Fueron cinco años de análisis para una posterior reconstrucción de tímpanos, una afectación que cargo hasta el día de hoy. Tuve que aumentar mi tono de voz, porque es lo que me indica mi oído, la gente siente que le grito. A veces, afirmo que entiendo lo que dicen, pero es mentira, callo por vergüenza


Cada vez que llueve, los sonidos de los rayos me recuerdan los disparos y las detonaciones de las granadas. Es un sentimiento de miedo que no cesa tras 21 años, todavía mantengo los recuerdos vivos. Igualmente, cuando paso por la casa donde nos retuvieron vuelven las escenas a mi mente: gente arrodillada suplicando por sus vidas.


A pesar del acontecimiento, no fui reconocido como víctima, tampoco quise serlo.

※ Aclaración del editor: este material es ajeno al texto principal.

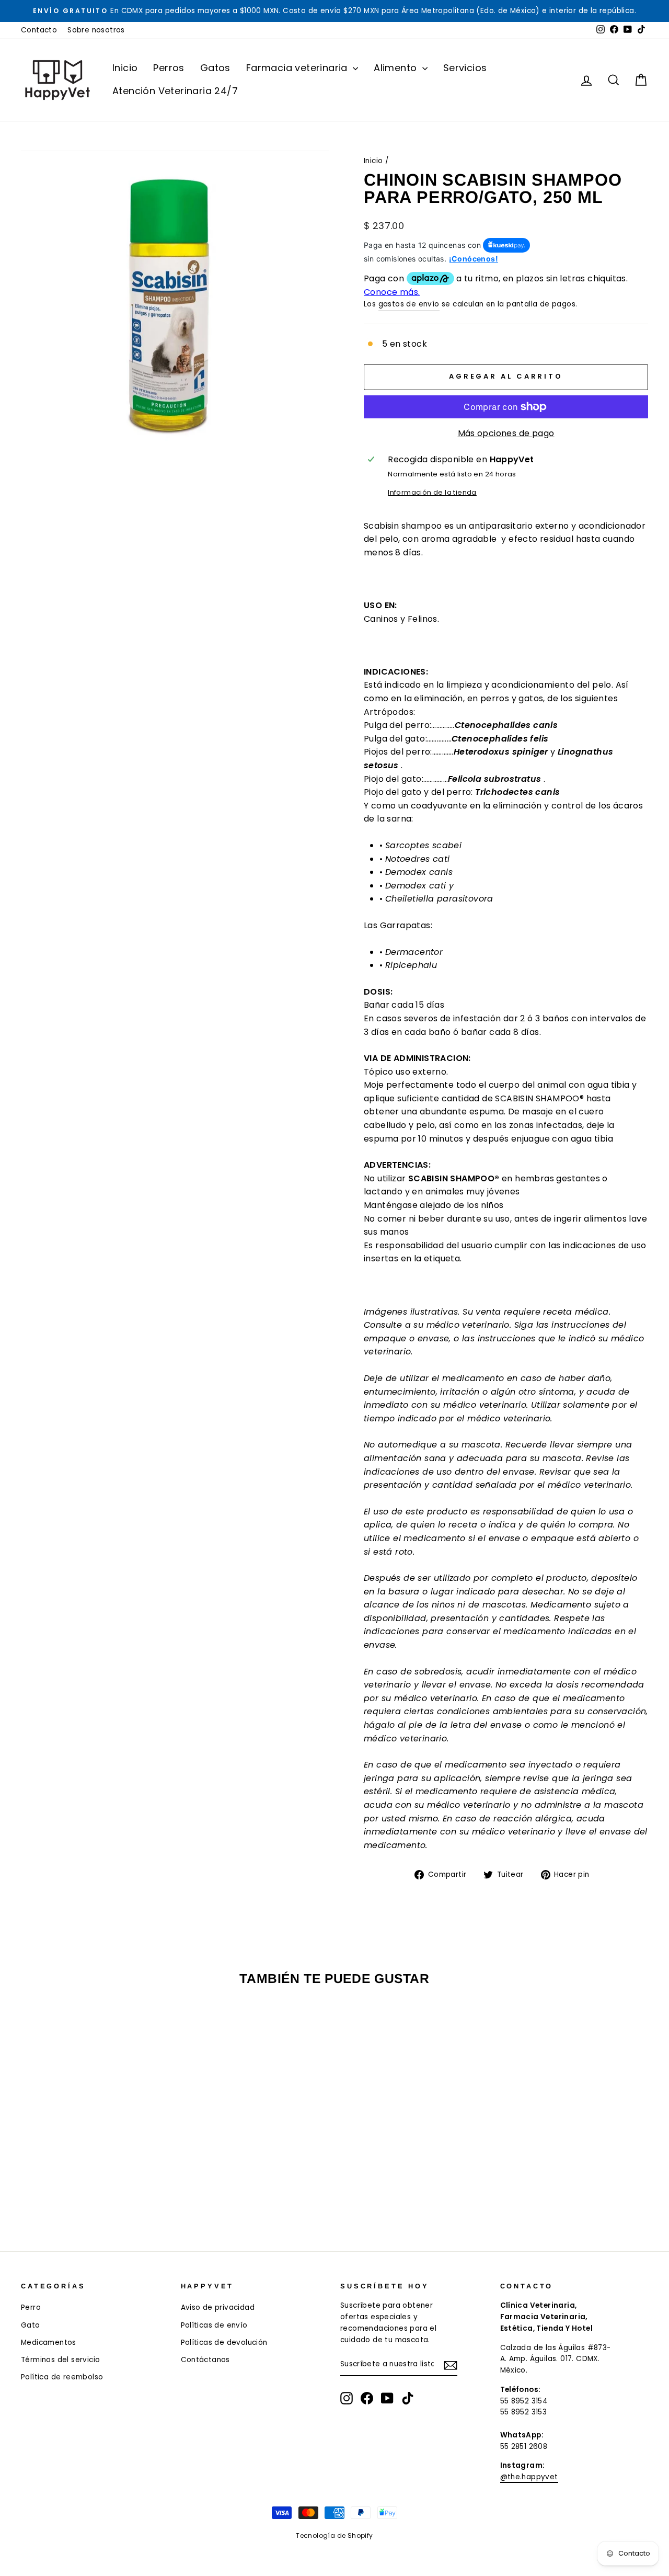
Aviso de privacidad (218, 2307)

Siempre me inculcaron que eso generaría un sentimiento de lástima. Debía dejarlo atrás. Mi padre no quería que se enteraran de lo ocurrido, por ser su hijo, un hijo de policía.


Esto me ha perjudicado de cierta manera, pues desconocía los beneficios que atribuyen a las víctimas del conflicto armado. Durante mi juventud solo pensaba en divertirme, no tenía el interés de hacerlo. Quería dejar el dolor, pero era incapaz de olvidar, la memoria trata de atravesar un recuerdo doloroso.


—Creo que ya llegamos a su residencia —rompe su relato y me aterriza de nuevo.


—¡Oh!, sí, estaba tan emocionada de su historia que no me había percatado que ya estaba al frente de mi casa —le respondo mientras termina de estacionar el taxi junto a la acera.


—Es angustiante tener las secuelas que este deja —retoma su relato—, secuelas para toda la vida. Creí que mi afectación era solo física, pero al pasar los años me he dado cuenta de que estaba equivocado. Cada sonido fuerte, lugar, me transportan en silencio al día de mi secuestro.